Escribe Tony Judt en Algo va mal (Taurus, 2010) que “cuando hombres y mujeres se vean obligados a depender de los recursos del Estado, recurrirán a sus líderes para que los defiendan: habrá quienes apremien a las sociedades abiertas a que se cierren y sacrifiquen la libertad en aras de la seguridad. La elección ya no debería ser entre mercado y Estado, sino entre los diferentes tipos de Estado. Si no lo hacemos, otros lo harán”.

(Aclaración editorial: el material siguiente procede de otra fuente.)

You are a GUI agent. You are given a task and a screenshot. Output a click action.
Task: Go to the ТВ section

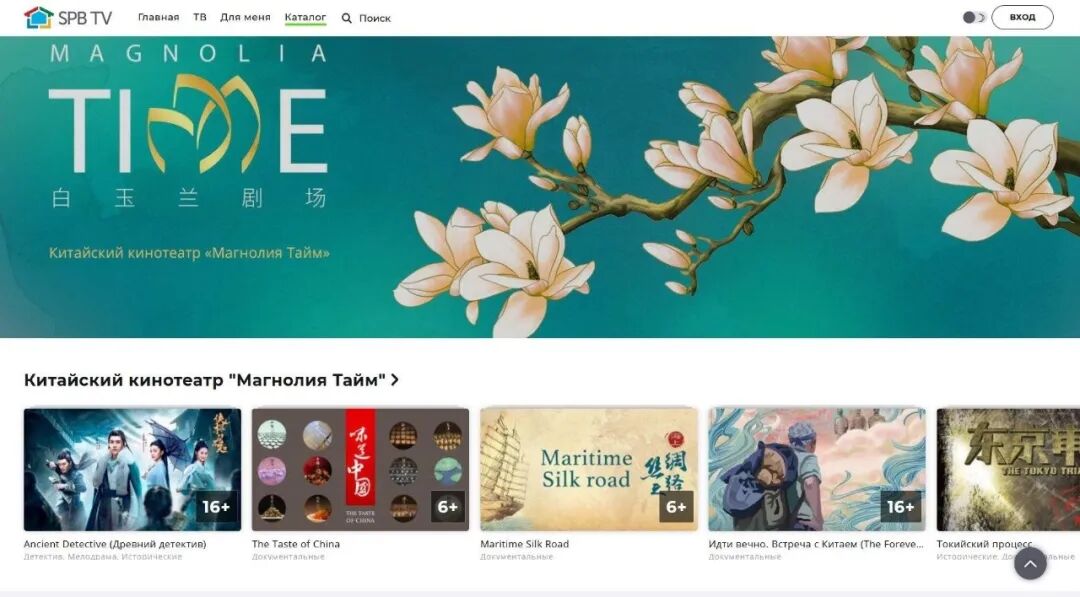pos(200,17)
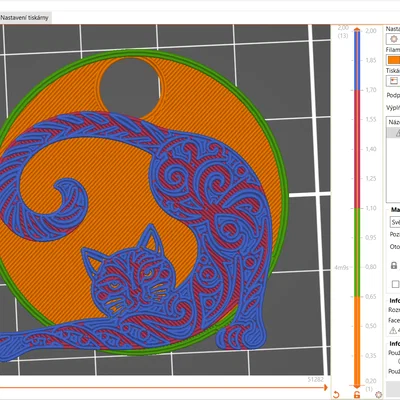Screen dimensions: 400x400
Task: Click the horizontal slider arrow thumb
Action: [325, 387]

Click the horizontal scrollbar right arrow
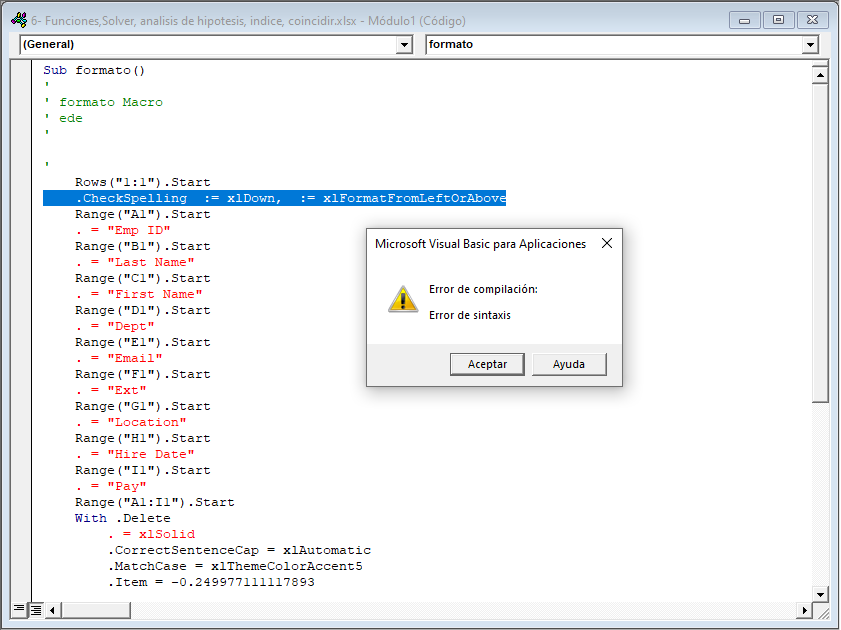click(x=805, y=609)
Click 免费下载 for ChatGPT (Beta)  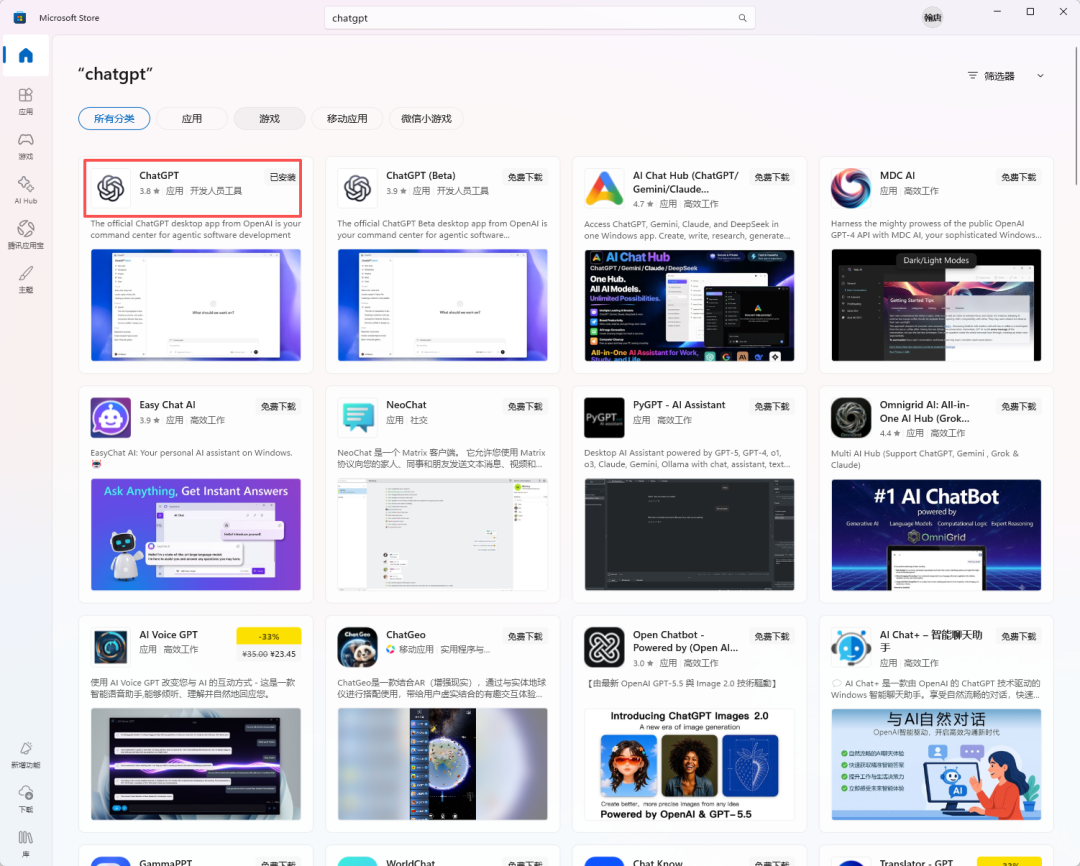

Todos los días escucho por la ventana el bandear del viento contra los precintos policiales que delimitan los columpios del parque infantil al que normalmente vamos con nuestro hijo. Es una de las imágenes más insólitas de la pandemia. No haría falta clausurar ningún recinto infantil si, sencillamente, no entráramos. El cierre de los parques, de las fronteras, las multas, las prohibiciones de reunión en lugares públicos y privados, el control mediante el big data, la vigilancia invasiva o las elecciones suspendidas son las herramientas de control que ya han aterrizado. Igual que el niño necesita los límites del adulto para sentirse seguro, el Estado ha descendido para atender nuestra desconfianza hacia la capacidad que tenemos de evadir el peligro que generamos moviéndonos. ¿Necesitaremos los brazaletes de Corea del Sur para controlar los confinamientos?

Transparencia, un sistema sanitario eficaz, prepararlo para las emergencias y no precarizarlo, dotarlo de infraestructuras poderosas y profesionales que trabajen seguros. Fondos constantes para la investigación y la ciencia. Lo que espero de un Estado es un sistema educativo donde no se cuestione la pertinencia en las aulas de los valores éticos y cívicos que nos instruyen en cómo cuidar de lo colectivo, a respetar lo común y comprenderlo como algo nuestro que debemos proteger. Lo que espero del Gobierno post-covid19 es que me asegure que, la próxima vez, yo también tendré una mascarilla para mí y para aquellos a los que cuido y que me indique con rotundidad cuándo y cómo debo utilizarla. Y yo, con rigurosidad, sin titubeos, cada día, nos las pondré.

El pasado es ya otro mundo en el que teníamos más de lo que necesitábamos, pero en el que estaba agotado lo imprescindible.

Por ahora, nos quedamos en casa hasta que nos digan.

Y nos leemos el miércoles que viene.